While there may be valid arguments about specific properties, there is
no question that certain villages, school districts, neighborhoods, streets,
blocks, and even individual houses, have increased in value compared to others
which have stayed the same or decreased in relative value. Homes receiving assessment – and consequent
tax – increases were under-assessed in past years and enjoyed the benefit of
paying less “than their fair share” of taxes as determined by the reassessment
while previously over-assessed neighbors covered by over-paying their fair
share of taxes. Now, the Town Board
wants to offer those homeowners who underpaid for years a two-year tax gift
again at the expense of neighbors in their school district, village, town,
fire district and county. How is
extending this tax payment inequity in any sense fair?

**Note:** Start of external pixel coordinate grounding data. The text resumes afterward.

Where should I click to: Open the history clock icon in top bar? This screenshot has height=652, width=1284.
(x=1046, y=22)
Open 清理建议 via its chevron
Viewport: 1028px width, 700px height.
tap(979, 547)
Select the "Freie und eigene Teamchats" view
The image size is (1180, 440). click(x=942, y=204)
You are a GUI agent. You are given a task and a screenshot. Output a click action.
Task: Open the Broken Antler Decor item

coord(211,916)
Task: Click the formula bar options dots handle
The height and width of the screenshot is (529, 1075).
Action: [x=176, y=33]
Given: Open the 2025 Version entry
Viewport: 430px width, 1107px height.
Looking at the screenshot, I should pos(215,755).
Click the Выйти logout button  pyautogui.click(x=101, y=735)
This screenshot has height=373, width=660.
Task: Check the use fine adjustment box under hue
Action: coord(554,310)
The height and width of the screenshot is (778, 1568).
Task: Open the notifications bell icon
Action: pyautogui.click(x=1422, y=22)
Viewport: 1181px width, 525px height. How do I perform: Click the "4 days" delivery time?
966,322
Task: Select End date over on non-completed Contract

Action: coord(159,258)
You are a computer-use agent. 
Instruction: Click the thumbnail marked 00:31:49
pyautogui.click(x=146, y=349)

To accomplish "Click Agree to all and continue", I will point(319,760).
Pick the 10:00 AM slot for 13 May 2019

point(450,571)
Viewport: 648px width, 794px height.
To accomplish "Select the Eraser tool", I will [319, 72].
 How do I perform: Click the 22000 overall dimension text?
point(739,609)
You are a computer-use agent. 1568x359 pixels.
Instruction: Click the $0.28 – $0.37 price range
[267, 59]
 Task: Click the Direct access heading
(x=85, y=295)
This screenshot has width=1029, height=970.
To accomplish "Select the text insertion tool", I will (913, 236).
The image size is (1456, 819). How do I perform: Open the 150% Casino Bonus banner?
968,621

The phase-in legislation is also suspect as a wealth
transfer scheme. All homeowners will receive tax increases in order to make
up for the various budget shortfalls that will result from the phase-in tax gift. This means that Greenburgh taxpayers not receiving the phase-in will pay the phased-in part of the tax bill that otherwise would have been paid by the phase-in beneficiaries. The property tax paying homeowners of
Greenburgh should not be taxed in order to finance a gift on behalf of a select class of
fellow homeowners, whether within a school district, fire district, village, or town-wide.
It should also be noted that there is no indication that the Town Board or experts have seriously analyzed the various potential consequences of the phase-in bill. The phase-in bill is being pushed into law without public
explanation of its financial impact if fully implemented and adopted
by phase-in eligible homeowners. There should be a public discussion before the
bill is implemented to inform Greenburgh residents about the scope of the two year tax increases. At the same time, other tax mitigations options, such as adoption of homestead, should be discussed.
Another major problem with the phase-in bill is that there
has been no analysis over whether the resulting tax increases will push the
town over the state Tax Cap and thereby forfeit the “Cuomo Check” received by
homeowners each fall. Consequently, the
costs of phase-in could be greater for each homeowner than even the
unpredictable tax increases. Logic also
suggests another cost for potential home sellers because the phase-in related tax
increases will negatively impact house sale prices through 2019 (transferred houses
lose the phase-in exemption). An alarming alternative is the possibility that
various taxing authorities may seek to cut services or tap fund balances in order to minimize the
tax impact of the phase-in, in anticipation of the 2017 elections.[5]
We hear the argument that the phase-in bill should be
adopted because it will encourage other towns to reassess. Without the soft landing of phase-in, the
argument continues, town officials fearing the anger of homeowners receiving
tax increases will hesitate to reassess.
This is an entirely cynical argument.
Towns should reassess because it is the right and fair thing to do. If elected officials decline to act in the best interests of their constituents for
fear of anger or electoral retribution, then they should seek employment
outside of public service.
The deeply flawed phase-in bill is poorly conceived and will
result in negative consequences for the majority of Greenburgh homeowners. Phase-in undermines the goal of reassessment by prolonging the unfair allocation of property
taxes. The phase-in bill should be rejected. Finally, should the phase-in bill become law, it should be subject to a town-wide referendum before implementation.